Shortly after taking off from Tomás de Heres Airport, the aircraft suddenly lost altitude and the crew attempted to return to the airport. Witnesses recalled that one engines appeared to be on fire. The aircraft crashed into a large tree and split into two then exploded on impact, with debris raining down on the shantytown of Abobo. One of the wings  came off the main body and crashed onto homes. All 20 passengers and 4 crew members were killed in the crash.  Firefighters were rushed onto the scene and rescue services were immediately deployed to help the injured. At least 3 people were injured, identified as a mother and two of her children, whose all suffered 80% burn on their bodies. One person on the ground was killed during the impact.

Aircraft
The aircraft involved was a Douglas DC-3 manufactured in 1943, which was initially operated for the USAF, under the registration of NC68221. It was then sold to the Brazilian Air Force, was in service with the Air Force until 1975, when it was sold to Rico Linhas Aereas, re-registered as PT-KXR. In 1983 it was bought by RUTACA Airlines and was re-registered as YV-224C.

Passengers and crews
The aircraft was carrying 20 passengers and 4 crew members. Most of the 20 passengers on board were European tourists, according to Venezuela's Air Rescue Service. The government released a list of nationalities of the victims on board the flight. According to the list, there were five Dutch, four Italians, two Hungarians, two Venezuelans and one Austrian. The list also confirmed 3 Americans on board. Jason Shawn Hall from Palatka Fl. was one of the Americans on board. There were conflicting reports whether 3 Canadians were on board the flight. The three Canadians were later confirmed to be on board the aircraft. All 4 crew members were Venezuelans. The Dutch embassy confirmed that there were 5 Dutch on board the aircraft, and stated that they would assist Venezuelan authorities with the identification of the victims.

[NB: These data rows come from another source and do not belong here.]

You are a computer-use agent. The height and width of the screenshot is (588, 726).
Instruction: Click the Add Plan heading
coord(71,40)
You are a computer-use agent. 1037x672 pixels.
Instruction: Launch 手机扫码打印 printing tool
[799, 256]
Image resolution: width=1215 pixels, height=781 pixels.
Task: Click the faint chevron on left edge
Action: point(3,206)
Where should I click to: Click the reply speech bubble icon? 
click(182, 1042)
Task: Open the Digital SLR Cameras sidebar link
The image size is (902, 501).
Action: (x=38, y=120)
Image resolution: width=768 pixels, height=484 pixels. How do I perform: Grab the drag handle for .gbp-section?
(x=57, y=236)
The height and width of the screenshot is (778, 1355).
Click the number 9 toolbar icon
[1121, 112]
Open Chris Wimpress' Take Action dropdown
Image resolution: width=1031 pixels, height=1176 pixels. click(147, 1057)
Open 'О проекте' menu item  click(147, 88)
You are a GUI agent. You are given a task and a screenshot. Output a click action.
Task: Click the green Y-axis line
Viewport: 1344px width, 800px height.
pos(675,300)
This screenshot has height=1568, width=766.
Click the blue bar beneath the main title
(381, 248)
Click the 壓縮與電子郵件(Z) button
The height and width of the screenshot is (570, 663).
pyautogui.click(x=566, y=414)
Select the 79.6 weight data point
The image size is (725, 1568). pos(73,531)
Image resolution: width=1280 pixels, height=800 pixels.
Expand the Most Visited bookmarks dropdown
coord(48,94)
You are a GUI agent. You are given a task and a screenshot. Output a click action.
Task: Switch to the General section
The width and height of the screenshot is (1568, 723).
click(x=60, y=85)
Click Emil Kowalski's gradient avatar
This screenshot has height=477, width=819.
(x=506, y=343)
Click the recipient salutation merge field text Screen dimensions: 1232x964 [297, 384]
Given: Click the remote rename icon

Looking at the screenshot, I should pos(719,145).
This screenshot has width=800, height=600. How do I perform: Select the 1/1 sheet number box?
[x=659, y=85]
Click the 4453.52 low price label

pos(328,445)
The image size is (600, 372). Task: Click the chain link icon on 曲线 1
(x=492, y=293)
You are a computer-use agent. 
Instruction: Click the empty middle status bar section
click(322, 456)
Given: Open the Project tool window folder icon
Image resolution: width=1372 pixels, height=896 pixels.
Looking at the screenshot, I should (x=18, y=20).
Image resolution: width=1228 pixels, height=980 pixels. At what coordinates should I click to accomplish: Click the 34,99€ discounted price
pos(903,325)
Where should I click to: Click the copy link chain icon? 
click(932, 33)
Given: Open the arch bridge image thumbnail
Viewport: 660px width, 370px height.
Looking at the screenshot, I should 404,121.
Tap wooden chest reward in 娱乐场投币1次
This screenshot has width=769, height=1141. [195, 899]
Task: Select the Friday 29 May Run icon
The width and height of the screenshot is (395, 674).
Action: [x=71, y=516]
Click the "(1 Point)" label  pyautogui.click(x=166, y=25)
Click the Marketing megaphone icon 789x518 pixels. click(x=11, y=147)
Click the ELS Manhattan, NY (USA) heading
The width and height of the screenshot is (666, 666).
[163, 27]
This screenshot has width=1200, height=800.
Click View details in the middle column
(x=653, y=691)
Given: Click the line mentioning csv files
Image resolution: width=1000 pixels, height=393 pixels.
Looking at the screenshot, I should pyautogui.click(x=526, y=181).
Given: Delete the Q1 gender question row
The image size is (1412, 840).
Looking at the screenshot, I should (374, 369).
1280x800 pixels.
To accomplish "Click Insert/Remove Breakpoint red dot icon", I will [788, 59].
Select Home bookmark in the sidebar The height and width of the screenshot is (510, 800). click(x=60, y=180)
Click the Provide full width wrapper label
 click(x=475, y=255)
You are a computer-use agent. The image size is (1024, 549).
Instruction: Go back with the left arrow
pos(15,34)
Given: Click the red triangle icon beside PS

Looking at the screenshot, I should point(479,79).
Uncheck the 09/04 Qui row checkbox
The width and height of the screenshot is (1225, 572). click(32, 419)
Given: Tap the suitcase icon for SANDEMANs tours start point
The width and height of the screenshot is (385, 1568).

There were unconfirmed reports that a 25th person may have been on board the flight.

The pilot of the flight was identified as Captain Ángel López and the co-pilot was identified as Captain Walter Manríquez. The Engineer of Flight 225 was identified as José Olivares.

Investigation
An air traffic controller at the airport claimed that the pilot of the aircraft had requested for a return to base, but he did not say why and did not announce an emergency. During its attempt, it crashed onto the shantytown. Locals stated that an engine of the plane was on fire, which raised a question on the condition of the engine. According to the brother of the pilot on board, the pilot had complained in recent weeks that he had made at least four emergency landings because of engine trouble with the aircraft. However, the President of RUTACA, Eugenio Molina, denied such claims, stating that the aircraft had a clean safety record since Rutaca first used it in 1977 and that there had been no recent forced landings.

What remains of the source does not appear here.